Hal did not hear him, lost in the carving, which was very beautifully rendered, every agony transcribed lovingly. Christ prone, held up by one hand, the other gripping the crushing weight of his Cross. He remembered all the other times he had attended Confession at the wee stone chapel in Herdmanston, waiting in the queue, Lord Hal or no, while others shuffled in. There had hardly been time to babble out a sin because there was only Father Thomas issuing pardons.
Father, I have stolen. Father, I have sworn. I ate meat at Lent. I beat my wife. I drink. Most folk knew already what others would murmur in supposed secret and those who took longer went on the end of knowing nudges and looks from those waiting impatiently. Must have done red murder, or robbed a bishop at least, they would offer with irritated scowls.
Were any prayers ever answered? Were God and His saints asleep? Was the Lord still a refuge? Non accedet ad te malum – there shall no evil befall thee.
Seven years. For her, too … He wondered if Isabel’s prayers had been answered and hoped, at least, that she was no longer in a cage. Yet he thought that unlikely. The treacherous Isabel MacDuff had been hung on the walls of Berwick by old King Edward, with the tacit agreement of her husband, the Earl of Buchan. Longshanks had done it because she had dared to place the crown on the head of Robert Bruce and Buchan had agreed to it as a warning to cuckolding wives everywhere. He would have killed the cuckolder, Hal, if he had been able.
Hal’s attempt at seeking her out in a dashing rescue had ended with his own capture and, for a time, it looked as if Buchan would have his final triumph – but then the old King Edward had died. A miracle, Hal thought, which left him held at the new king’s pleasure, inviolate until he was remembered and dealt with.
The new Edward had had more to occupy his mind and now Hal had been here in Roxburgh, forgotten, for seven years. The stumbled Christ looked back at him with blank wooden eyes and Hal admitted that the Lord might well still be a refuge – for certes, Hal no longer feared anything, though he was relieved, every day, to discover that this was not because he no longer desired anything.
Freedom. Isabel. The words rang him like a bell and the carved Christ seemed to shift, though it was the light from wind-wafted candles. He remembered, as he did every day, the promise he and Isabel had made to each other never to be parted. You should be wary of swearing oaths to God, for the Devil is always listening.
Yet God was always watching, Hal thought, staring at the blank wooden eyes of Christ. You Yourself refused to be carried by the angels and wounded Your feet on the stones of the way. For this You came into the world in a stable on a winter’s night. You love my lost Isabel, too, and I hope You keep her safer than I did …
The blow on the back of his head blasted him back to the moment and he half fell, recovered and turned into the scowl of Frixco, who had cuffed him.
‘Hear me now?’ the man demanded and Hal nodded dumbly.

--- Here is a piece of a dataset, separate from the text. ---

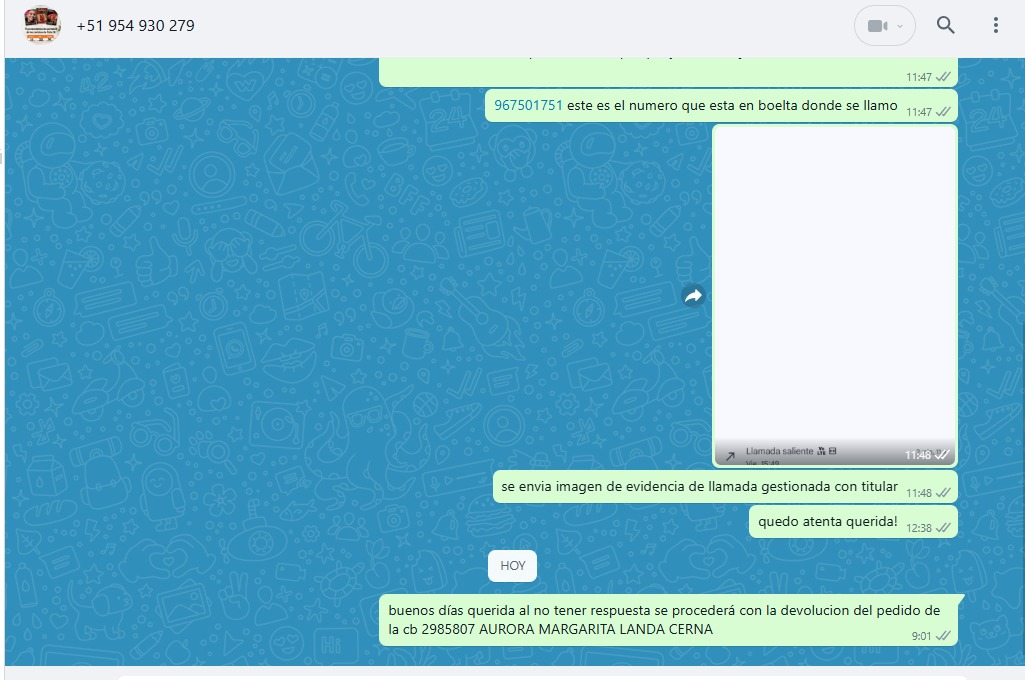
Task: Forward the image using the arrow icon
Action: tap(693, 295)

‘Time to go,’ Frixco growled, weary of it all. Seven years they had tended this one, waiting for some word from someone – anyone – as to his fate. None had come and even Frixco had almost forgotten what the lord of Herdmanston – wherever that was – had done.

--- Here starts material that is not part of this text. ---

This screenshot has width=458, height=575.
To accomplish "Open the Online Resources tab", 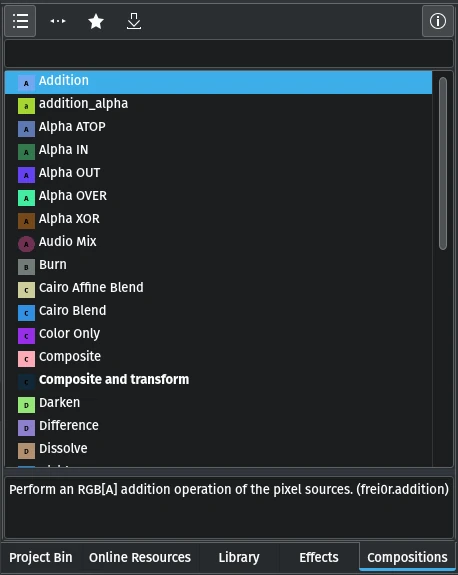I will tap(140, 557).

Murder, Frixco recalled vaguely. And a Scots rebel. He would hang one day or the next and it could not come soon enough for Frixco de Fiennes, set the task of caring for him. Down below he heard shouts and bellows and scowled even more deeply – he was missing the best of the night’s feast.
Leckie heard the peculiar pink-pink sound, could not place it, cocked his head and strained. Silly wee sound, he thought. Like a wee moose dancin’ in clackety shoes. Or a faerie redcap, whetting his steel claws. He crept, following the noise past the brazier, away to the dark corner of the gatehouse battlements, where he caught the gleam of metal where none should be.

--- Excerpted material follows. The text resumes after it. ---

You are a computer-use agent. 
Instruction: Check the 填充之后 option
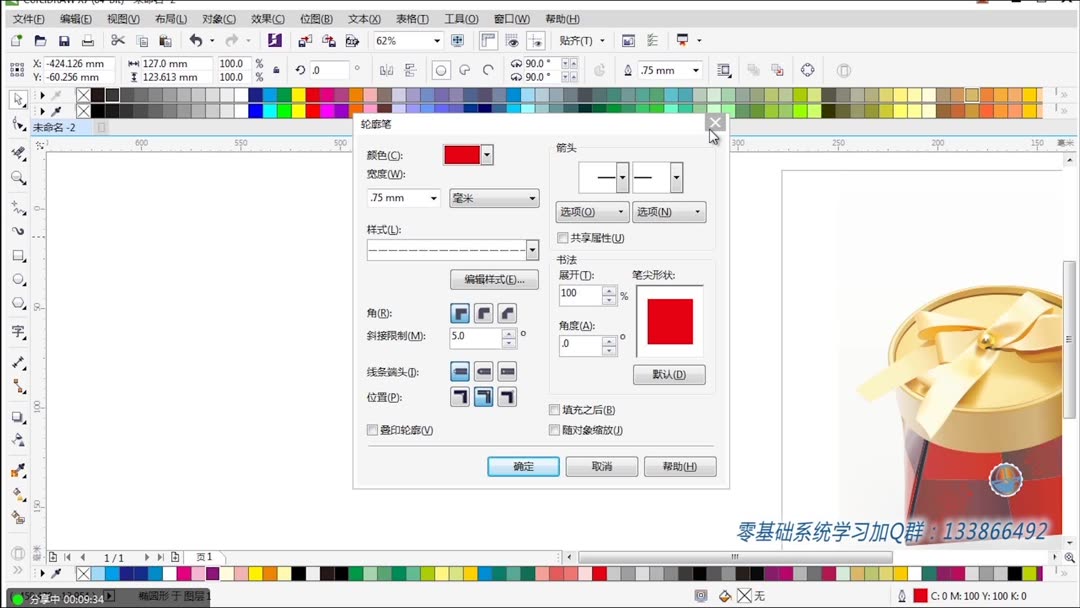pyautogui.click(x=555, y=409)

His heart skipped and he moved to it, saw the hooks and blinked, stunned, barely comprehending. A wee powrie’s steel-clawed fingers, right enough, he thought, hanging off my wall. He looked at the far side, to where Aggie crooned to her bairn, wanted to call out to her to get away, and then looked back at the steel talons, heard the pink-pink as they grated, shifting slightly from side to side.
Because something – someone – was climbing up the ladder they were attached to. The realization was a dash of ice down Leckie’s back. He should have made for the alarm iron. He should have bawled his lungs raw. Instead, he went forward and peered over the edge – and came face to face with a grey-haired man with an ugly grin.
‘Boo,’ said Sim, shot out a hand, grabbed Leckie by the front of his tunic and hauled him over and away before as much as a squeak had passed the man’s lips.
A little way below and climbing steadily, Jamie and the Dog Boy saw the blurring rush, heard the dull crunch. There was a muffled curse as the men waiting to climb dealt with the shock of a man cracking his brains and bones at their feet.